Eventually, however, such trials were done, and one after another they found little or no difference in outcomes between stents and medication. But established practice is slow to change.
The most recent trial should end debate. The well-designed, federally funded so-called Ischemia study followed more than 5,000 patients with heart blockages and chest pain over 3½ years, and it provided conclusive evidence that stents were no better than medications in preventing heart attacks or saving lives.

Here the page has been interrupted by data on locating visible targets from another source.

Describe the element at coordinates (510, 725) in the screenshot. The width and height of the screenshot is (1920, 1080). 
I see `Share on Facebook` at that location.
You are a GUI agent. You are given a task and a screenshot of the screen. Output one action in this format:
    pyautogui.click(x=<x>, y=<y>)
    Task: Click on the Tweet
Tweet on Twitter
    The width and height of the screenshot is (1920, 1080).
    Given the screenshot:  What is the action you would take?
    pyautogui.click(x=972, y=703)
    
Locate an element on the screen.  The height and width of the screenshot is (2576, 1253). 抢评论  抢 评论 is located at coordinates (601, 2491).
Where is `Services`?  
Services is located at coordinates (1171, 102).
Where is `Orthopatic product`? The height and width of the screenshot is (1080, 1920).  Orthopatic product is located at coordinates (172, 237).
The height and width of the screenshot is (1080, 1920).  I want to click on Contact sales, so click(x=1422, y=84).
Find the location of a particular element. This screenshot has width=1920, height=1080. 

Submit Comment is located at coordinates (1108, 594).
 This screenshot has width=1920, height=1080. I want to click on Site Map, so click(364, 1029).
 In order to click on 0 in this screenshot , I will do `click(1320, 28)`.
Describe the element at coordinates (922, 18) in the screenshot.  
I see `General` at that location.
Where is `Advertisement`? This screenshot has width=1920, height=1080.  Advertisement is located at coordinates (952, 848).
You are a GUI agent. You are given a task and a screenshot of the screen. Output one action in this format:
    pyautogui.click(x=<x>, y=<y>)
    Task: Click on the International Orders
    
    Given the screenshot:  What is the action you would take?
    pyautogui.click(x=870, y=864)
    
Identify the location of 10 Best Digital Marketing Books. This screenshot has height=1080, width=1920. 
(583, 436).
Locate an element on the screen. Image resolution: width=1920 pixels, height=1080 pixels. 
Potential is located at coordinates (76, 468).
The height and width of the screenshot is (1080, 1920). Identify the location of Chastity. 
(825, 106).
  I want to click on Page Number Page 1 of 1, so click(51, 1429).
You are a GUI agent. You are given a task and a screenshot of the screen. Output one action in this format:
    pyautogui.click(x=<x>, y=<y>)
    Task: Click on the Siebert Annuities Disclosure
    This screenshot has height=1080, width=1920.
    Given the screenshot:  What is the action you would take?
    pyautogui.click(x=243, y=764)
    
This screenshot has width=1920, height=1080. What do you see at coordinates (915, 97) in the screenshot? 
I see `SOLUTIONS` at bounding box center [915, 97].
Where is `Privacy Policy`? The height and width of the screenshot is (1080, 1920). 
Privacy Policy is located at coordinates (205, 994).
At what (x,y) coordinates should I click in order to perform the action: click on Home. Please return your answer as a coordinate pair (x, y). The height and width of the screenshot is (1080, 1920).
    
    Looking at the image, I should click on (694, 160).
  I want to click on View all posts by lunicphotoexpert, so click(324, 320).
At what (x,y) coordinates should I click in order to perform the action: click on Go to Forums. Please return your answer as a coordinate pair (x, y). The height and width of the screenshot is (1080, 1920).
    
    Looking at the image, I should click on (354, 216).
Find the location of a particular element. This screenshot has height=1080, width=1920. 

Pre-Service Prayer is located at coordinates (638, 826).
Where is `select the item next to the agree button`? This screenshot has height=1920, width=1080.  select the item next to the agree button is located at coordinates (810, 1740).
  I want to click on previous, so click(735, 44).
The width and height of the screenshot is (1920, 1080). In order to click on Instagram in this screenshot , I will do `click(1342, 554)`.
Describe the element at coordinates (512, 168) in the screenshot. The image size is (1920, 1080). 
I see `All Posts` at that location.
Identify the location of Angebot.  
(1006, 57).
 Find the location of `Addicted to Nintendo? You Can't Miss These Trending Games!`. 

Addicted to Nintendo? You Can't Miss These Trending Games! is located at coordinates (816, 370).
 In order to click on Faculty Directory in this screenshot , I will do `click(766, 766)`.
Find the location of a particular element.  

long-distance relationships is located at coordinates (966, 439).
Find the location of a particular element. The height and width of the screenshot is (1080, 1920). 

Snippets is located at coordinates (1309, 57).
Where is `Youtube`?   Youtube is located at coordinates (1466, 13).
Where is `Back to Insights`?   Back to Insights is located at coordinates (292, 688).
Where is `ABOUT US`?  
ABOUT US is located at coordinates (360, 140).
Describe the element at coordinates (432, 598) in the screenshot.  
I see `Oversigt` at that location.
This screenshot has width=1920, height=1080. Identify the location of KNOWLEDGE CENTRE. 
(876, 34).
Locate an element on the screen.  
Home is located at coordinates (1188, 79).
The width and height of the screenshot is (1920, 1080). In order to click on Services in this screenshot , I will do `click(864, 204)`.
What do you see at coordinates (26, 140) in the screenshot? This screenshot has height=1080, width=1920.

Despite this strong, high-quality evidence, many proponents of stents justify their continued use citing evidence that patients who receive stents have less chest pain. But a study from 2017 convincingly refutes this claim. A British study compared patients’ reported chest pain, treadmill stamina and quality of life between one group who underwent angioplasty and received stents, and a second “placebo control” group that underwent anesthesia and all the other parts of the procedure, but actually did not get a stent. Patients who thought they got stents but did not scored the same in chest pain reduction, treadmill tests and quality of life as those who actually received stents, revealing that the powerful placebo effect, long observed in drug trials, is plainly evident in device trials, too. In other words, it appears that pain improvements that have been attributed to angioplasty and stents are likely due to the placebo effect of the procedure.
In theory, patients are informed of the risks of receiving stents and make informed decisions prior to the procedure. Unfortunately, in most cases the consent is woefully inadequate. Several studies have shown that patients aren’t told or don’t understand the risks or that stenting has been found no more effective than medicines in preventing a heart attack or death.
In a 2007 study on which I was a co-author, we asked doctors why they do these procedures, even when evidence suggests no better outcome than with medicines. Their responses included that patients expect it, that it is part of the medical culture, that doctors are afraid of getting sued if they do not insert stents (error of omission) and that they prefer the risk of harm by doing something (error of commission) to the risk of harm from doing nothing.
To understand the popularity of stents, despite the lack of evidence in their favor, we must also consider our medical system. In it, doctors receive higher rewards for performing procedures than for talking about medications and lifestyle. Plus, we live in a culture that tends to believe high-tech solutions are always superior to old-fashioned things like medication.
Even if clinical mind-sets on stenting begin to shift, the larger problem won’t have been solved. We need to start requiring higher quality clinical data on the safety and effectiveness of high-risk, implanted devices such as stents prior to FDA approval. We also need a robust postmarket system that tracks problems with devices in a timely fashion once they are on the market. And we need to change reimbursements that currently incentivize procedures over talking with patients.
In my practice, I find that patients almost always prefer to avoid invasive procedures when they are fully informed that medical therapy will work equally well. More talk and less intervention could save billions of dollars on procedures with less risk of harming patients.
Rita F. Redberg is a cardiologist and professor at the UC San Francisco School of Medicine.